• 課題文:
·····
青藍メモ

青藍メモ

令和元年司法試験予備試験論文式試験の答案を晒すブログです。

刑事訴訟法 令和元年司法試験予備試験論文式試験

はじめに

青藍です。

予備試験の短答式試験・論文模試の結果と論文本試験の結果との相関関係について探るべく、私の再現答案を晒します。

短答・論文模試の結果等

総合

短答 191点(法律158、教養33、340番台)

塾 260番台/602人

辰巳 90番台/311人

刑訴法

短答 22点

塾 450番台/602人

辰巳 220番台/311人

再現答案(2.2枚程度)

第1 下線部の勾留は適法か。以下検討する。

1 裁判所は、被告人(本件では、被疑者)が罪を犯したことを疑うに足りる相当な理由がある場合で、刑事訴訟法(以下、法名略)60条1項各号に定める事由がある場合、これを勾留することができる(207条1項、60条1項)。そして、207条1項は「前3条の規定による勾留の請求を受けた裁判官は」と規定しており、勾留の前に適法な逮捕が前置されていることを前提としている(逮捕前置主義)。そこで、勾留請求に先行する逮捕が適法か、問題となる。

(1)「司法警察員は、逮捕状により被疑者を逮捕したとき…は、48時間以内に」これを検察官に送致する手続をしなければならない(203条1項)。

 Pらが甲を逮捕状により通常逮捕したのは、令和元年6月6日午前9時10分であり、H地方検察庁に送致したのは、6月7日午前8時30分であるから、この間23時間20分であり、203条1項の要件をみたす。

(2)次に「検察官は、203条の規定により送致された被疑者を受け取ったときは、…被疑者を受け取ったときから24時間以内に裁判官に勾留の請求をしなければならない」(205条1項)。検察官がVの身柄を受け取ったのは6月7日午前8時30分であり、勾留請求をしたのは6月7日午後1時であるため、この間4時間30分であり、205条1項の要件をみたす。

 そのため、甲の逮捕は適法といえそうである。

2 しかし、Pは甲の背中を押し、Qは甲の片腕を引っ張るなどして甲をパトカーに乗せているため、この時点で実質的な逮捕があったといえないか。仮に実質的な逮捕にあたるとすると、無令状逮捕として違法になりそうなので、問題となる。
·····
• 利用可能な資料:
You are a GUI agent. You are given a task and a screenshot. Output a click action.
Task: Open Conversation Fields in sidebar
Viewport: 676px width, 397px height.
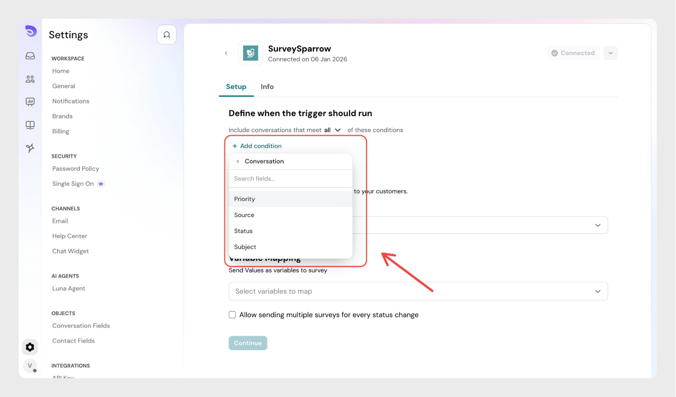81,326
·····
• 課題の要件:
(1) 課題文にある「そこで、勾留請求に先行する逮捕が適法か、問題となる。」という一文を英語に訳してください。
(2) 課題文に基づき、次の問いに答えてください。
(a) 短答式試験の総合点は何点ですか。
(b) Pらが甲を逮捕状により通常逮捕したのはいつですか。
(c) 勾留請求がされたのはいつですか。

• 各課題の解答:
(1) The question therefore arises whether the arrest preceding the detention request was lawful.

(2)
(a) 191点です。
(b) 令和元年6月6日午前9時10分です。
(c) 6月7日午後1時です。